What you have to do
Lines with the string "will" are to be identified in the listing and copied.
Top of Exercise inputs
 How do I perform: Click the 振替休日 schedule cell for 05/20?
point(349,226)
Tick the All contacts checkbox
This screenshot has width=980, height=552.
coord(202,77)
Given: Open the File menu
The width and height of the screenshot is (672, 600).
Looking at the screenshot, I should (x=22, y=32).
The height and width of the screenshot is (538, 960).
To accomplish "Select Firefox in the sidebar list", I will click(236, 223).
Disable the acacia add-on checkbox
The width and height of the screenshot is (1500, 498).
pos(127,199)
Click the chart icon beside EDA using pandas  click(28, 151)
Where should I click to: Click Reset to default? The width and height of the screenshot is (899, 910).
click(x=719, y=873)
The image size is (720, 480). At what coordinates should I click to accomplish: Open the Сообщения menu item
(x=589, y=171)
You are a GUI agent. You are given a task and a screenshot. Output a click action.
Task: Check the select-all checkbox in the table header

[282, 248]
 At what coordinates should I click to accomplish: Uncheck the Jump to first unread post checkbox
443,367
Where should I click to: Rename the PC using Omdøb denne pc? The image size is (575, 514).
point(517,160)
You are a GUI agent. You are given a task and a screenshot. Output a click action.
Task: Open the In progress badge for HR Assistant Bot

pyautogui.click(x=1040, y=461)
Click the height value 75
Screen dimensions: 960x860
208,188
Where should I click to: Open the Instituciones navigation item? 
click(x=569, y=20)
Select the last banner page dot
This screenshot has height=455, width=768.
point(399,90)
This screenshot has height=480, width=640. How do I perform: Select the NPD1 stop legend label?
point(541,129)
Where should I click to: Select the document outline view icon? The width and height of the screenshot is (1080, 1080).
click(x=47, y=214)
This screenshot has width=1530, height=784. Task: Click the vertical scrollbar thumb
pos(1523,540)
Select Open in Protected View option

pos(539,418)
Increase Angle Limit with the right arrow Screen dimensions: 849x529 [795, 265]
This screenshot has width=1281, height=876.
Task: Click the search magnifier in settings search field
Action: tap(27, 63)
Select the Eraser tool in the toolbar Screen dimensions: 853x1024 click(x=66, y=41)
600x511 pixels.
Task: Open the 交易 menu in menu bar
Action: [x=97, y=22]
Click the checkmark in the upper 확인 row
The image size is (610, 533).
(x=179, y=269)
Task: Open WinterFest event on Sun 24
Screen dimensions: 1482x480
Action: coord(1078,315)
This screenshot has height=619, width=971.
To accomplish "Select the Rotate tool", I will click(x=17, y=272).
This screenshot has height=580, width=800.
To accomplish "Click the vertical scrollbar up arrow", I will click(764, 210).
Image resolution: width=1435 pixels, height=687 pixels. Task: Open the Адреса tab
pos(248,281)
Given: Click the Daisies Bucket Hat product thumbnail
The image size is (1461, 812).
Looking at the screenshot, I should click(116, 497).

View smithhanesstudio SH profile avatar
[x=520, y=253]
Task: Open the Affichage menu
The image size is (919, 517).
Bottom of Exercise inputs
Solution below
To accomplish "Select Firefox in the sidebar list", I will click(236, 223).
To accomplish "Select the Rotate tool", I will click(x=17, y=272).
To accomplish "Click the vertical scrollbar up arrow", I will click(764, 210).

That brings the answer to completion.